# [WHAT YOU WILL DO]
Please copy every line of the data in which the string "computer" appears.

Dataset entries:
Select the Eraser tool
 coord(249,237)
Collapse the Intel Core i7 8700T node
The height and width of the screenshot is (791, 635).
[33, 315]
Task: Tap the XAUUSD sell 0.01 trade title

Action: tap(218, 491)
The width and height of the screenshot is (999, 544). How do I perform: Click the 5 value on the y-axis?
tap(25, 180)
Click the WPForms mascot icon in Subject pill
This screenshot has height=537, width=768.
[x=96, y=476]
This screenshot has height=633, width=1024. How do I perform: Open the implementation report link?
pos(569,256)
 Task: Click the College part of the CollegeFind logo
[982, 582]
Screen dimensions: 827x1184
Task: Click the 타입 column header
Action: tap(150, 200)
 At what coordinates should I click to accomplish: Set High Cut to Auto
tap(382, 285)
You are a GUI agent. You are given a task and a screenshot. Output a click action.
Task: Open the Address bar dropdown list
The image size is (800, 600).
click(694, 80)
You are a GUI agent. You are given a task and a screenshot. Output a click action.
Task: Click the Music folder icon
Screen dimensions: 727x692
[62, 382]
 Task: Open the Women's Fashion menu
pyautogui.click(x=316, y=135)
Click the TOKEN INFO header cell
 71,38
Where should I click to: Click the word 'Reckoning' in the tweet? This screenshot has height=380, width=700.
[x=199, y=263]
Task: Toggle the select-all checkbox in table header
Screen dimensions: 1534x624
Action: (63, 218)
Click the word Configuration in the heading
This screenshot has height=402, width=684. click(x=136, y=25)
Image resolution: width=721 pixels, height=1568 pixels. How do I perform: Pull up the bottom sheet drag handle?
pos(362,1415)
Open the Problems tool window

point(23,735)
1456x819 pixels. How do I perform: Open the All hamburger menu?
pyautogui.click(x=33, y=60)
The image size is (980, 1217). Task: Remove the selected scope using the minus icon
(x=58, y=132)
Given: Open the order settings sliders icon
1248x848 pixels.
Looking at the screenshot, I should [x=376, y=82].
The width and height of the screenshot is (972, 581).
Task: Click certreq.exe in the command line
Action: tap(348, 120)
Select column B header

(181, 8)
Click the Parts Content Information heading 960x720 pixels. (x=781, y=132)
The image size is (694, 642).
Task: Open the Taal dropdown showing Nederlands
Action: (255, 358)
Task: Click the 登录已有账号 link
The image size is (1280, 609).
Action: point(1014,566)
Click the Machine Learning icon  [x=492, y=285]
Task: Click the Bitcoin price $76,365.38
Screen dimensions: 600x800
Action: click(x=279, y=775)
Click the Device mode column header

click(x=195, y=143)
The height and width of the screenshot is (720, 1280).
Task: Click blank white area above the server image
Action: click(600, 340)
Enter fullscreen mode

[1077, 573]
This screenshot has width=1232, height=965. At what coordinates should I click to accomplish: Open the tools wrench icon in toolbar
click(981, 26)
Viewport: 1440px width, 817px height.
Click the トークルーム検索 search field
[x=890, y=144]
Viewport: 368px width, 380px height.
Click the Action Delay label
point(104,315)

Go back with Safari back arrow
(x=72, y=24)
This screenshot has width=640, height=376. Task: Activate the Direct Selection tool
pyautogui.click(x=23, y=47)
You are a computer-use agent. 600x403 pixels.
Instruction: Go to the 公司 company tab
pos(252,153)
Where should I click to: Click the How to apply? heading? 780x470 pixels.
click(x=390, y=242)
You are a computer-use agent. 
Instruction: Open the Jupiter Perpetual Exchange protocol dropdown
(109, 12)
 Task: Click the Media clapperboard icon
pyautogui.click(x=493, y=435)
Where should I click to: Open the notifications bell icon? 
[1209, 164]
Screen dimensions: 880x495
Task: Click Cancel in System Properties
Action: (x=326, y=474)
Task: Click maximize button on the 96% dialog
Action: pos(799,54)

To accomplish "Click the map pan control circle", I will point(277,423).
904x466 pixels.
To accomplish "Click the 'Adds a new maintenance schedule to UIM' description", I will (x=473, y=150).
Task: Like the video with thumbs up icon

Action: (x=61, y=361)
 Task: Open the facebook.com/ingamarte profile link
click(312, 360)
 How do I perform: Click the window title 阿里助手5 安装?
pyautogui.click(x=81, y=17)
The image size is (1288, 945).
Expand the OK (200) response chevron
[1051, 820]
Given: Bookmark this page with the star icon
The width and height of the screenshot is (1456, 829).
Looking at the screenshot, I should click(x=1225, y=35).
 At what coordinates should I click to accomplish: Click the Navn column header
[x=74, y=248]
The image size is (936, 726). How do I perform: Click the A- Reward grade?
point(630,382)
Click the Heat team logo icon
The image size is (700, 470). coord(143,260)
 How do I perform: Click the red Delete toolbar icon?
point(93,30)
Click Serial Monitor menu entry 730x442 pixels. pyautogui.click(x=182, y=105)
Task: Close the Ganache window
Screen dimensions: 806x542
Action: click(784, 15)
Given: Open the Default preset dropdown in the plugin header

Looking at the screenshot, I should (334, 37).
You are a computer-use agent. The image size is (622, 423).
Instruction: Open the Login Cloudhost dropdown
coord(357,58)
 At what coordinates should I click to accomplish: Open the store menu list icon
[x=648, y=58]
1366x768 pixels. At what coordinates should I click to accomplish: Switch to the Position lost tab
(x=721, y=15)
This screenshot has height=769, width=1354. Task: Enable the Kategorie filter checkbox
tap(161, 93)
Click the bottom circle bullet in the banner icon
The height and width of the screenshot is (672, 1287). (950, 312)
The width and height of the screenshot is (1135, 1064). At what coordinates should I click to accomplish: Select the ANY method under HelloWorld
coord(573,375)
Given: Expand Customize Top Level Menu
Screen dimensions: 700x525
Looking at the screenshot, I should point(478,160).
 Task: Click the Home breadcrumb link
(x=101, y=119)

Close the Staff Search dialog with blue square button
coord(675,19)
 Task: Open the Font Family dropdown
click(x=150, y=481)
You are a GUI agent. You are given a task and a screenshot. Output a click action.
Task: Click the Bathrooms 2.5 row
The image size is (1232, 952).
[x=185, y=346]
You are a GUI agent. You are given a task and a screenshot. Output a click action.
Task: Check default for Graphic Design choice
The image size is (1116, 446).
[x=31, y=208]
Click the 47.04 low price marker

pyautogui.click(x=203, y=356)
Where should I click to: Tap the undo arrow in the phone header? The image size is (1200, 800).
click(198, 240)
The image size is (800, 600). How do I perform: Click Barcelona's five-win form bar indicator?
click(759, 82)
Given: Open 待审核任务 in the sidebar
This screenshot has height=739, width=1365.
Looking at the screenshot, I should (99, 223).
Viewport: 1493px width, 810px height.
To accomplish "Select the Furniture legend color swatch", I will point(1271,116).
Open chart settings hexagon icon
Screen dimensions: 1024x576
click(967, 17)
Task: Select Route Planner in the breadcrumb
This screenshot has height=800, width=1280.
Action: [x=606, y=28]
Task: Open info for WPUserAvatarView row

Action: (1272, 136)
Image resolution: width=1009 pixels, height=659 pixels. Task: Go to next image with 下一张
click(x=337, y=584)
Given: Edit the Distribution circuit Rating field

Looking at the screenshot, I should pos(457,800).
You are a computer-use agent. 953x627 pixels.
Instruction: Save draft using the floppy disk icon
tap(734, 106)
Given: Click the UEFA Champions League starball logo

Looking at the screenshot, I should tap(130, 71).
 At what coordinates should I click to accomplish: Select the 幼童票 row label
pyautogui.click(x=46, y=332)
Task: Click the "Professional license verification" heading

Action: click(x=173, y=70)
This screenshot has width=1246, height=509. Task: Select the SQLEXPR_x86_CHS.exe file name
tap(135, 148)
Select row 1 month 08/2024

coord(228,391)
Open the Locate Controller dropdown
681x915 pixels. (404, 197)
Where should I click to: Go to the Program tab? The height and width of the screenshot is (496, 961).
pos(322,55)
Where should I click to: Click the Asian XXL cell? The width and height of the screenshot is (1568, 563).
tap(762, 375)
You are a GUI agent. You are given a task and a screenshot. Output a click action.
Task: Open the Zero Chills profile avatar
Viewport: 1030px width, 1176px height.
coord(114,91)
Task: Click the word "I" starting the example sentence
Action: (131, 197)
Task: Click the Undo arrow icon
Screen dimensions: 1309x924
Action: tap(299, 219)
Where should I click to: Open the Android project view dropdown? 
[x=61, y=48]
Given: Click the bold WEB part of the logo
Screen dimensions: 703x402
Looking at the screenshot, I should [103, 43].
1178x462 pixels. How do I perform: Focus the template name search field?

# [ANSWER BOX]
You are a computer-use agent. 600x403 pixels.
You are a computer-use agent. 
You are a computer-use agent. The image size is (622, 423).
You are a computer-use agent. 953x627 pixels.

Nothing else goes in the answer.